有限会社は1938年に作られた有限会社法に基づく法人でしたが、2006年に廃止されました。

2006年以前の商法、有限会社法には「最低資本金規制」と言われた制度があり、例えば株式会社の設立には1,000万円以上の資本金が必要でしたが、有限会社の最低資本金は300万円と比較的少額から設立できました。また、株式会社の設立には取締役3名以上が必要だったのに対し、有限会社は1名から設立できるなど会社設立のハードルが低かったことから、比較的小規模な事業を行うのに適した法人格とされていました。

また、株式会社同様に出資者全員が有限責任となる制度でしたが、一方で出資者の人数に50人以下という制限が定められていました。つまり、有限会社は設立のハードルは低いものの、大きく成長させるには制約のある制度だったと言えます。

なぜ有限会社は設立できなくなったのか

会社法人に関する法制度は2006年に大幅な改定が行われ、有限会社法もこの一環で廃止されることになりました。
この法改定が行われた背景はさまざまありますが、これまで厳しかった株式会社設立の条件が緩和されたことが大きく影響しています。

旧制度では、株式会社は1,000万円以上の資本金に加えて、たとえ小規模な株式会社であっても3名以上の取締役と監査役が必須(つまり、4人以上確保しないと作れなかったのです!)でした。
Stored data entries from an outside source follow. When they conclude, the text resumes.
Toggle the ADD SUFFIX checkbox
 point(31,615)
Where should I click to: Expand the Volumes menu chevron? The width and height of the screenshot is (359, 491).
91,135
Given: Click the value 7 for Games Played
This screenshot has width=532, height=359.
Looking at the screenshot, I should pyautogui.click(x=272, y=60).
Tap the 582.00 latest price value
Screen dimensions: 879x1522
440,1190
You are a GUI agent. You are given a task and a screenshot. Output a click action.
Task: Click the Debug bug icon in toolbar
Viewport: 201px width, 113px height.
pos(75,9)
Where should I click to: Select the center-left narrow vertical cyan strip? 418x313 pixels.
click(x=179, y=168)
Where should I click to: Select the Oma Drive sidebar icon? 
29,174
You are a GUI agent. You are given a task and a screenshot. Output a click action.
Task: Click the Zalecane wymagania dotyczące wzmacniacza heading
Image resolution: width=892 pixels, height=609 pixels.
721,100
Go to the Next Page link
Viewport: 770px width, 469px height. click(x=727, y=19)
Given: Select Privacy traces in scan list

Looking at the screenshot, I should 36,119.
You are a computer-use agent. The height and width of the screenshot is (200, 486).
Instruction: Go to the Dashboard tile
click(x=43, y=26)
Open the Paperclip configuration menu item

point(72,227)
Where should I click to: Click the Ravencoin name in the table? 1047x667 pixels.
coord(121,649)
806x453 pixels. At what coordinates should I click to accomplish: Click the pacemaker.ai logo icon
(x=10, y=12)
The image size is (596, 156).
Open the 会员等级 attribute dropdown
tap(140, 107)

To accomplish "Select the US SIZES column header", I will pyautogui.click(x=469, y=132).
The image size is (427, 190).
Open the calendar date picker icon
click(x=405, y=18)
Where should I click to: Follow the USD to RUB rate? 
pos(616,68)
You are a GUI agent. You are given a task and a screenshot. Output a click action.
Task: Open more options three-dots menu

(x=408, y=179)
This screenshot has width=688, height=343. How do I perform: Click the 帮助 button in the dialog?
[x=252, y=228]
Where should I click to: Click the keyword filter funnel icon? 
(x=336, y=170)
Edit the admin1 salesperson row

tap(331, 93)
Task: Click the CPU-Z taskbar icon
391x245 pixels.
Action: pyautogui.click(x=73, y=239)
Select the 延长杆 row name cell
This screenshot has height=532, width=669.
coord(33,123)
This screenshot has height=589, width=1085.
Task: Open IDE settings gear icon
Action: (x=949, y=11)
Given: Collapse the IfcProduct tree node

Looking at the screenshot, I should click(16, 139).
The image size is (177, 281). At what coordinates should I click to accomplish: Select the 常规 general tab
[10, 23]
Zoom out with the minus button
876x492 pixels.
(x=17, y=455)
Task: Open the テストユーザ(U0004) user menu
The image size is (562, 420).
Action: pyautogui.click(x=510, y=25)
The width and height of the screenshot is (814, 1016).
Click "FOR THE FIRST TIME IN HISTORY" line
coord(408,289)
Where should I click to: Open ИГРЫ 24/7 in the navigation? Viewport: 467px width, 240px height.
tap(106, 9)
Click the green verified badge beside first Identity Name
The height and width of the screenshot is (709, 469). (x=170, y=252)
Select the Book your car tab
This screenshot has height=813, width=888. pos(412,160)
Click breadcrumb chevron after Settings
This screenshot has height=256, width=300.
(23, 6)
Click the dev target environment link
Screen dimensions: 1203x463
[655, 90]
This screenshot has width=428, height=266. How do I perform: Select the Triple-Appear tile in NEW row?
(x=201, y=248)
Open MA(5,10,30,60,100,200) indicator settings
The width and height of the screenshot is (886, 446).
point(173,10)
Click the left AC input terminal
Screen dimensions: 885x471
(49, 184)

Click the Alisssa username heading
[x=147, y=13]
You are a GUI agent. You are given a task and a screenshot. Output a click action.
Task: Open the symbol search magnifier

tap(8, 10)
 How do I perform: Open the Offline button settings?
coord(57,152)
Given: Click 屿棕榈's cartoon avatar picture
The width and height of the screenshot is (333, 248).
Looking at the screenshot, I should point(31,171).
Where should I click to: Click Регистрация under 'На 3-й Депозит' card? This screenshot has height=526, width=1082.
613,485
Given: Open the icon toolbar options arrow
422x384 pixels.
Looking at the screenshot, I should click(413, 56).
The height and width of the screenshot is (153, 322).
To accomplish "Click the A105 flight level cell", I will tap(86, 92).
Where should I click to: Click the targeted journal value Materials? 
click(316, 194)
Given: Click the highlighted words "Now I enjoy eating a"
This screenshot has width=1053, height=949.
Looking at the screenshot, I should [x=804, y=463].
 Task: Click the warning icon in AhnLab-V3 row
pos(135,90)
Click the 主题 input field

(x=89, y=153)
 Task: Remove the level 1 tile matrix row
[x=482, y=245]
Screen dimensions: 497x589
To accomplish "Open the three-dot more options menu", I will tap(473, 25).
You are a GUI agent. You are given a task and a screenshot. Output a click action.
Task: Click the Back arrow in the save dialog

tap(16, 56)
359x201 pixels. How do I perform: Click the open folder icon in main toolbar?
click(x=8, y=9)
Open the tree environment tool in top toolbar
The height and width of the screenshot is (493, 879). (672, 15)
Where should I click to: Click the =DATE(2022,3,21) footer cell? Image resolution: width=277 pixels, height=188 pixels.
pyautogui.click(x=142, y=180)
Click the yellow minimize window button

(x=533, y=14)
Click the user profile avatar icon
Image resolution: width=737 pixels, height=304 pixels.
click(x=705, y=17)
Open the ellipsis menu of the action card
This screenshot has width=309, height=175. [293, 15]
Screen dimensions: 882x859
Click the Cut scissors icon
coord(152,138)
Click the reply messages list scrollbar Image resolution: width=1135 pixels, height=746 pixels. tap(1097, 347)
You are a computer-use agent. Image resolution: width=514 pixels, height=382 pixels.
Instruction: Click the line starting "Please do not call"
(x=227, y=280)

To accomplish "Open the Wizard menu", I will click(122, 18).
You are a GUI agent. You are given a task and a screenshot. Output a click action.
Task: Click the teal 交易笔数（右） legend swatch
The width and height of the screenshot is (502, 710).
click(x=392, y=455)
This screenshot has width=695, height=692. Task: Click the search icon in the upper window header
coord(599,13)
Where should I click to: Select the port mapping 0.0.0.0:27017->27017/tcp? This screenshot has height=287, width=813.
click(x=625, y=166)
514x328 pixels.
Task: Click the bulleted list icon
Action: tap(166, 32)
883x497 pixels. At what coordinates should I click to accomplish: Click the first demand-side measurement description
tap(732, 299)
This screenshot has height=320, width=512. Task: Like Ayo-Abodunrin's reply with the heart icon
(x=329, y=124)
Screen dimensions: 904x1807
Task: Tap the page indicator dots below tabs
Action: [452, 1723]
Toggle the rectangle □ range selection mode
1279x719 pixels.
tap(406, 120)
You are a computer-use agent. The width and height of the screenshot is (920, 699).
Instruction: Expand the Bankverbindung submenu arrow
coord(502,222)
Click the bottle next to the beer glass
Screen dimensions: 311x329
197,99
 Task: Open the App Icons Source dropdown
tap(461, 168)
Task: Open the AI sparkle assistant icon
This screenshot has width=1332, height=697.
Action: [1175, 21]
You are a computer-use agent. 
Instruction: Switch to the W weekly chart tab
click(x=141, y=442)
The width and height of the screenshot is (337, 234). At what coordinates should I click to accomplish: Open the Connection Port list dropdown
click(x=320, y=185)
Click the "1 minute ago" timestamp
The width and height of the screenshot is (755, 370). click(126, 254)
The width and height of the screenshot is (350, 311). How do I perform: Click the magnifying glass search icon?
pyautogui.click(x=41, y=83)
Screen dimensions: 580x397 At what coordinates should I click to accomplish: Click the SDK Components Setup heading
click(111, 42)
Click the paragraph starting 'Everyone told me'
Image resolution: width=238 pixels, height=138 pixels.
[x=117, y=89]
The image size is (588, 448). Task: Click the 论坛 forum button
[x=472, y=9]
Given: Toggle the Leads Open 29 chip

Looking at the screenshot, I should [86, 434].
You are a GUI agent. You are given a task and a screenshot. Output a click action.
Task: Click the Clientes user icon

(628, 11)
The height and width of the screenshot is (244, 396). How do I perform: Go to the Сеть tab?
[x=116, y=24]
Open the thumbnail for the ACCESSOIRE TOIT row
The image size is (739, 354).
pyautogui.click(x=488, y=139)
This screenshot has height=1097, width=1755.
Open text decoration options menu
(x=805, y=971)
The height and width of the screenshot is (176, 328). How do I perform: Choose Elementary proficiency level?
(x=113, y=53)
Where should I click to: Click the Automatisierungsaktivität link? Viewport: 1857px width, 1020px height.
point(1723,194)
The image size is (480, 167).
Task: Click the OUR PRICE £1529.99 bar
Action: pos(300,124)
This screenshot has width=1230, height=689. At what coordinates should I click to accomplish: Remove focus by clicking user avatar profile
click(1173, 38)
しかし、スタートアップや小さな会社でも身の丈に合わせて株式会社が作れるようにと、柔軟な選択肢のある制度へと改正が進められたのです。

当時は「資本金1円から株式会社が設立できる(※1)」と大きな話題になったので覚えている方も多いのではないでしょうか。

この改定でまず最低資本金規制が撤廃されたことで、有限会社の「少ない資金で設立できる法人」というメリットは失われることになりました。
ほかにも、株式会社に課されていた条件や規制が大幅に緩和されることになりました。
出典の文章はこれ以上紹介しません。